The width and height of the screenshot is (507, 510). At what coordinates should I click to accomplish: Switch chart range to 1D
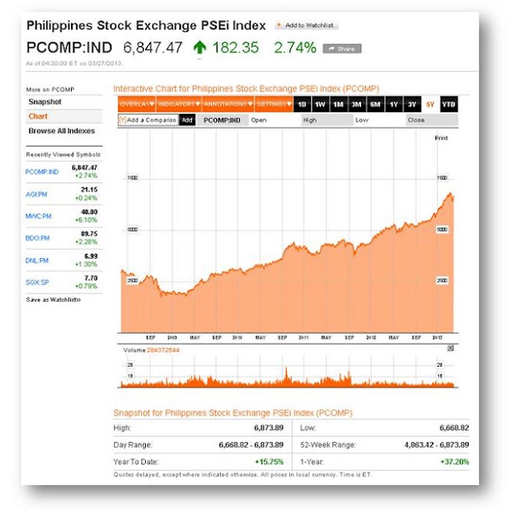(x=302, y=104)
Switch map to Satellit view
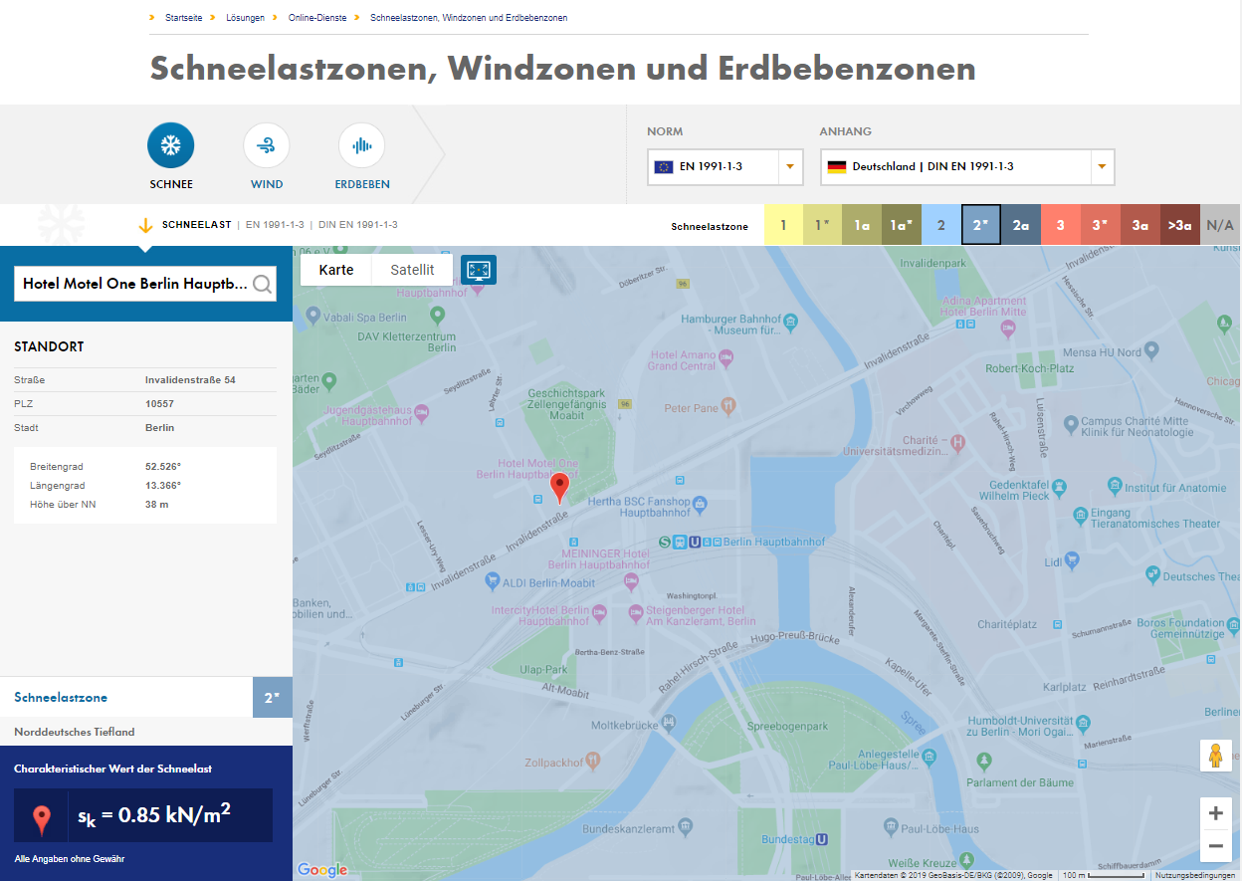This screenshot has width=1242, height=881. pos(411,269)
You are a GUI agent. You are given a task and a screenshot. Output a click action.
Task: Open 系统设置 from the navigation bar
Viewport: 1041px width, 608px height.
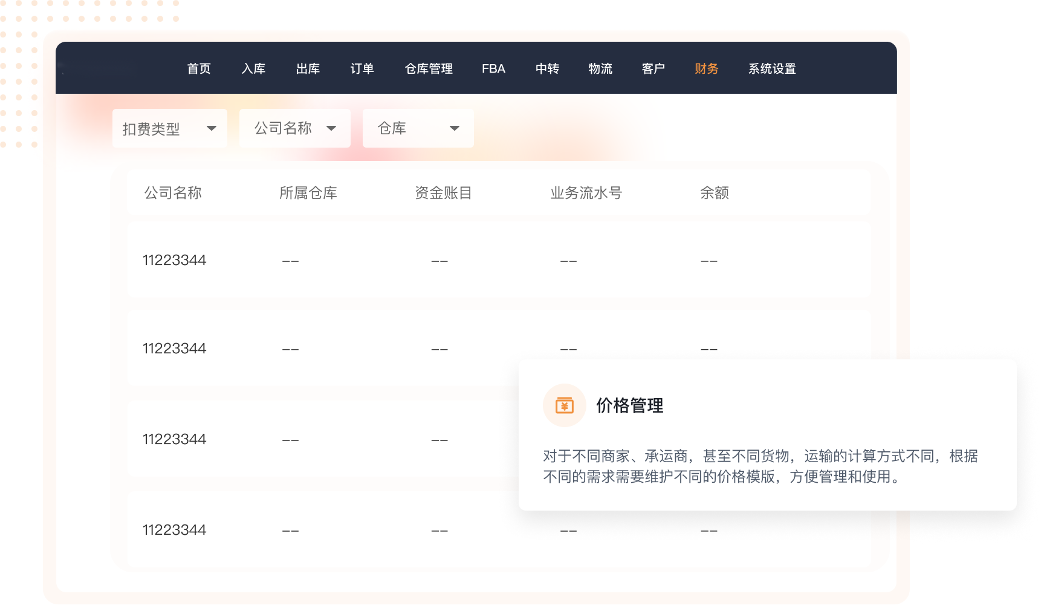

■ Task goal ■
Lines from the one holding "Task: Open 系统设置 from the navigation bar" down to the last line of the entries above must be retyped exactly, inclusive of both, with no pictures and nothing else.

■ Task solution ■
Task: Open 系统设置 from the navigation bar
Viewport: 1041px width, 608px height.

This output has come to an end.